Try it:
Write out again, word for word, the lines below from the line that holds "The height and width of the screenshot is (713, 1624)." through the line that holds "Task: Open the 清空 dropdown on OLED 显示 block", omitting pictures.

Input records:
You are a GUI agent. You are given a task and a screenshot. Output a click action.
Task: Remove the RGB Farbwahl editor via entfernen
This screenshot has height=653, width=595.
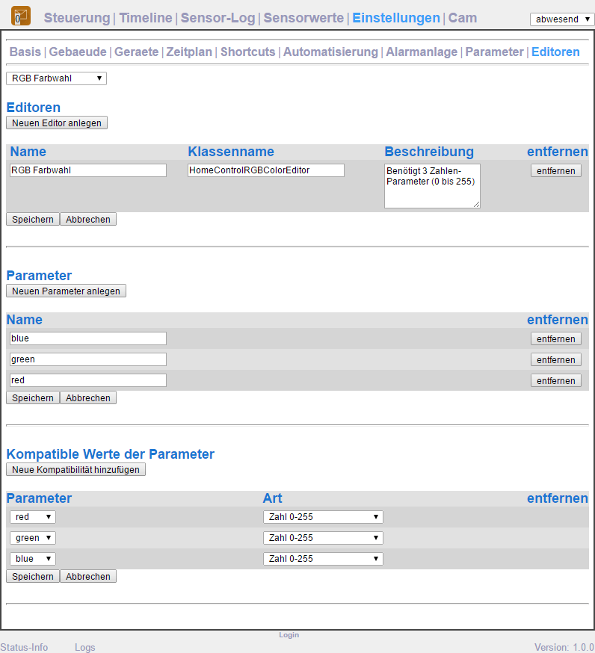556,171
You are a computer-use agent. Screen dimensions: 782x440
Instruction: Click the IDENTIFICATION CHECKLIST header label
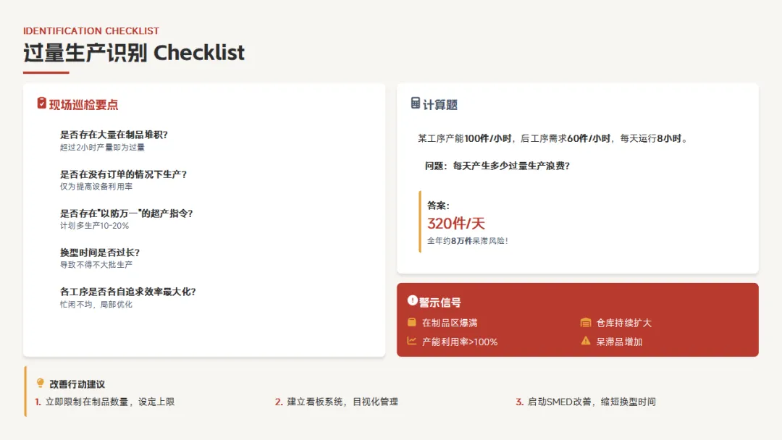91,31
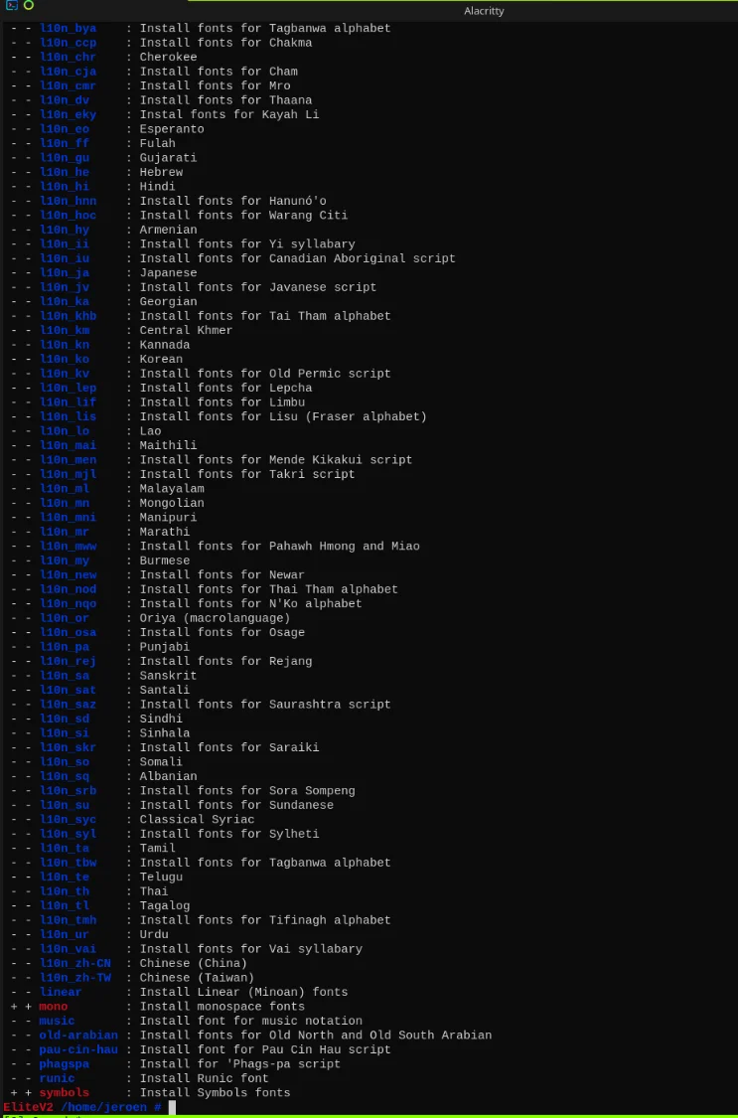Click the red symbols flag name
The height and width of the screenshot is (1118, 738).
[65, 1093]
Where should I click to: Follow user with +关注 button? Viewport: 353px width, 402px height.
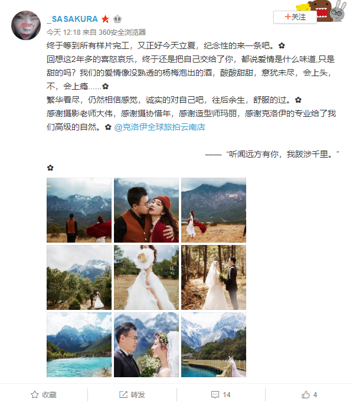[x=295, y=17]
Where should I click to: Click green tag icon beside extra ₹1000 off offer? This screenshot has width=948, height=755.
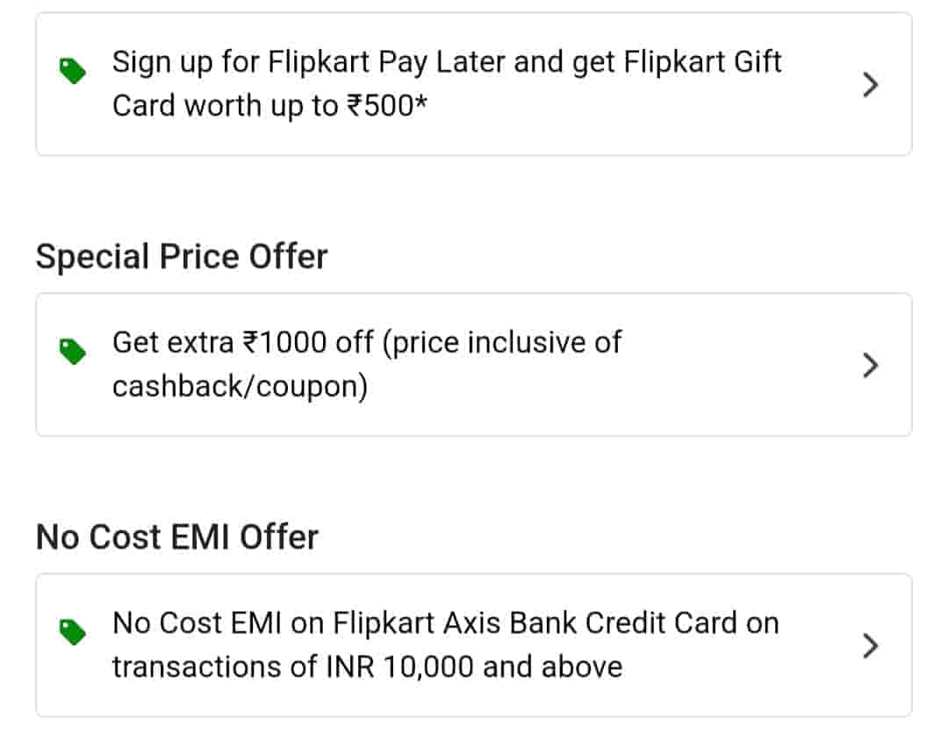point(72,352)
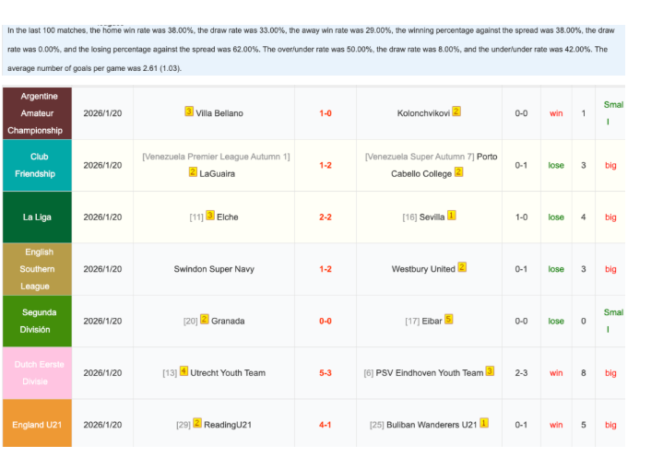Click yellow card badge beside Westbury United
663x457 pixels.
click(462, 268)
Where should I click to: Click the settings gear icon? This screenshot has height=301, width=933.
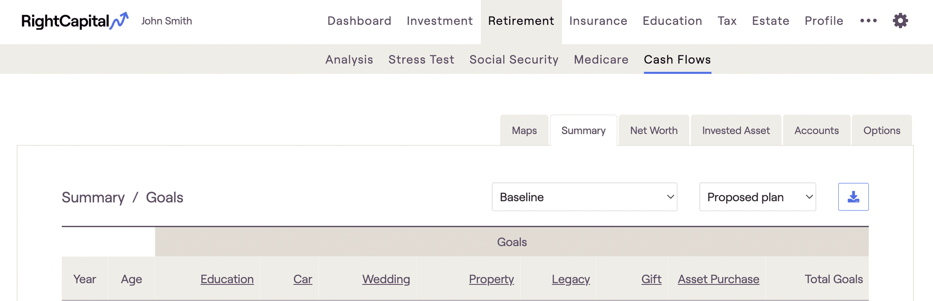pyautogui.click(x=900, y=21)
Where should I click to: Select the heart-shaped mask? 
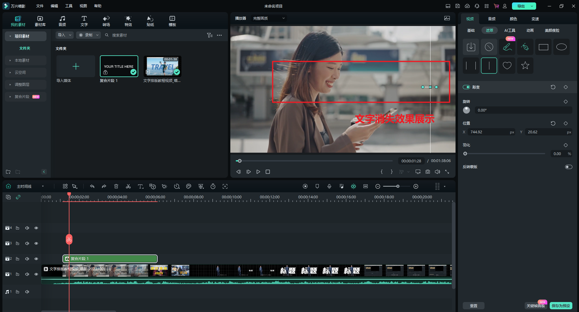(x=507, y=65)
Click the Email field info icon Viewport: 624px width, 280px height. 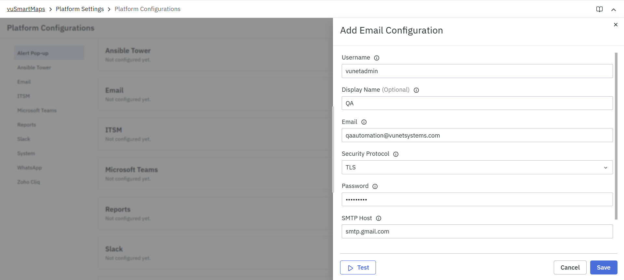click(x=364, y=122)
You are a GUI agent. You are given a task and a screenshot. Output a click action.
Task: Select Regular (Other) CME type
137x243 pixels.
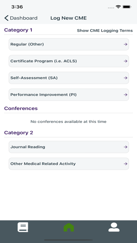click(x=69, y=44)
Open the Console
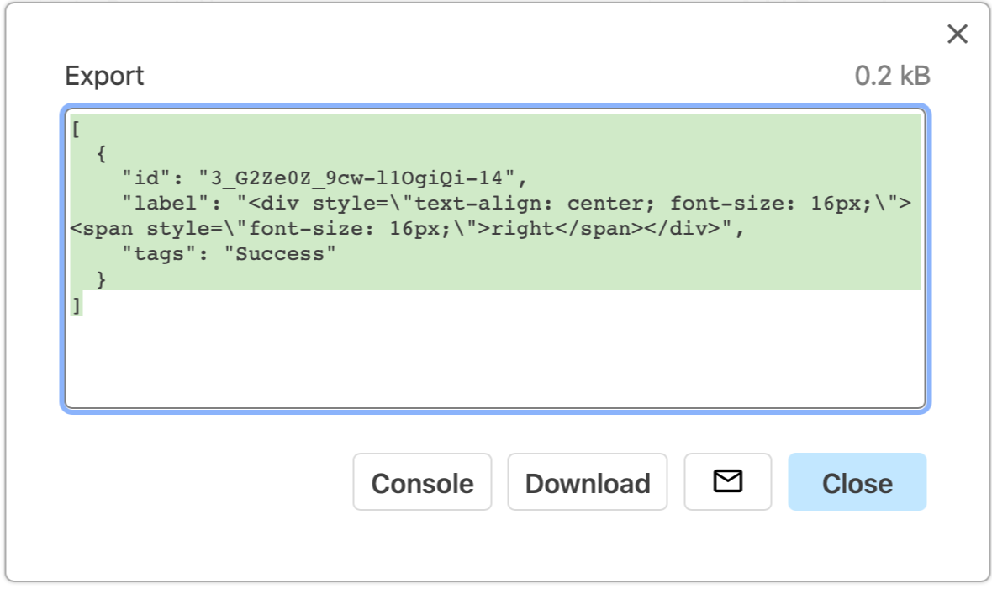This screenshot has width=992, height=589. pyautogui.click(x=422, y=481)
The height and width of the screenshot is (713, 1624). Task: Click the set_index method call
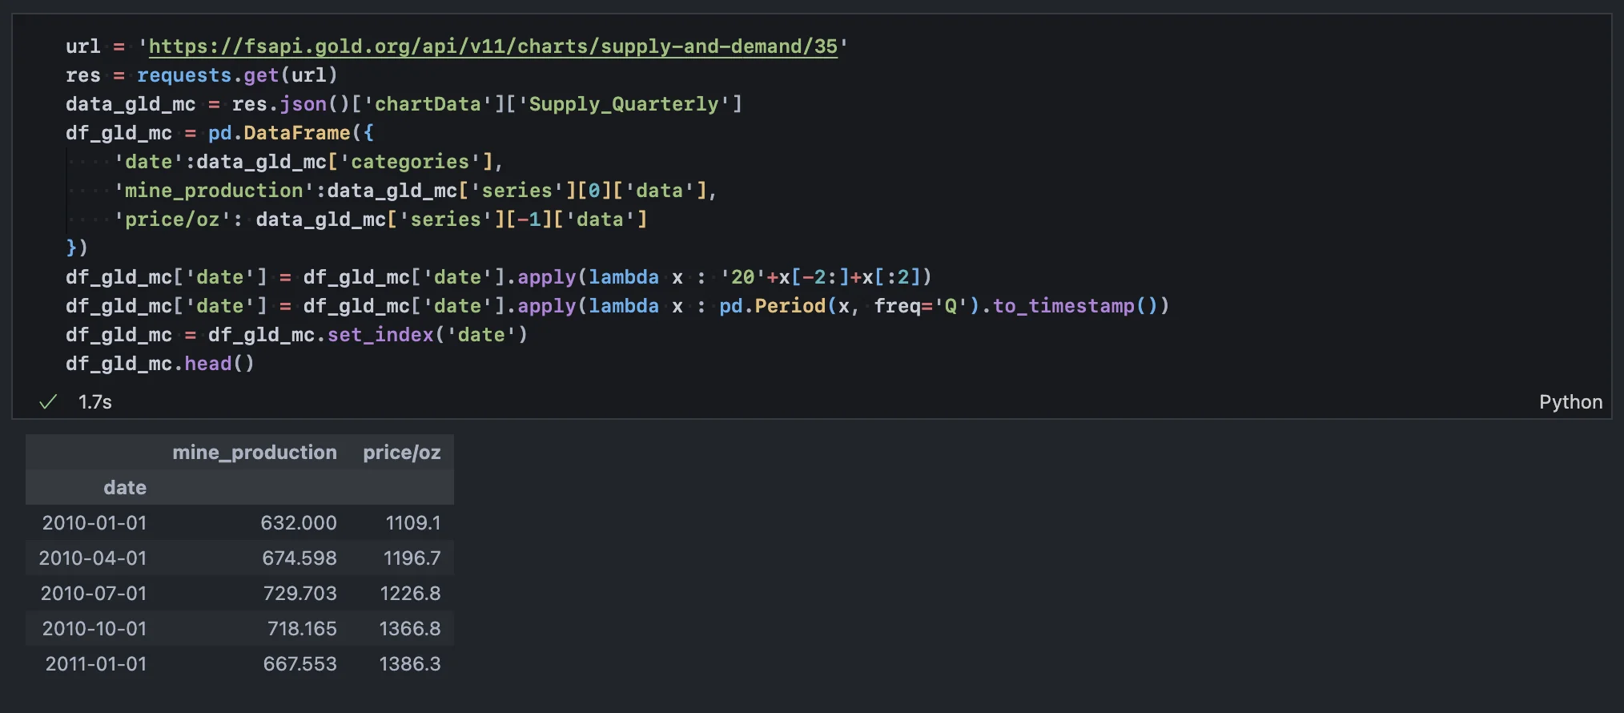(380, 335)
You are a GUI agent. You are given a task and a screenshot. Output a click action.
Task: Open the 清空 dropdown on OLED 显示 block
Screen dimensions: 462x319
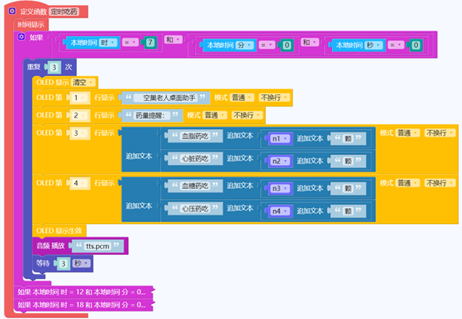click(83, 82)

Task response:
The height and width of the screenshot is (713, 1624). Task: Click the set_index method call
(380, 335)
You are a GUI agent. You are given a task and a screenshot. Output a click action.
Task: Open the 清空 dropdown on OLED 显示 block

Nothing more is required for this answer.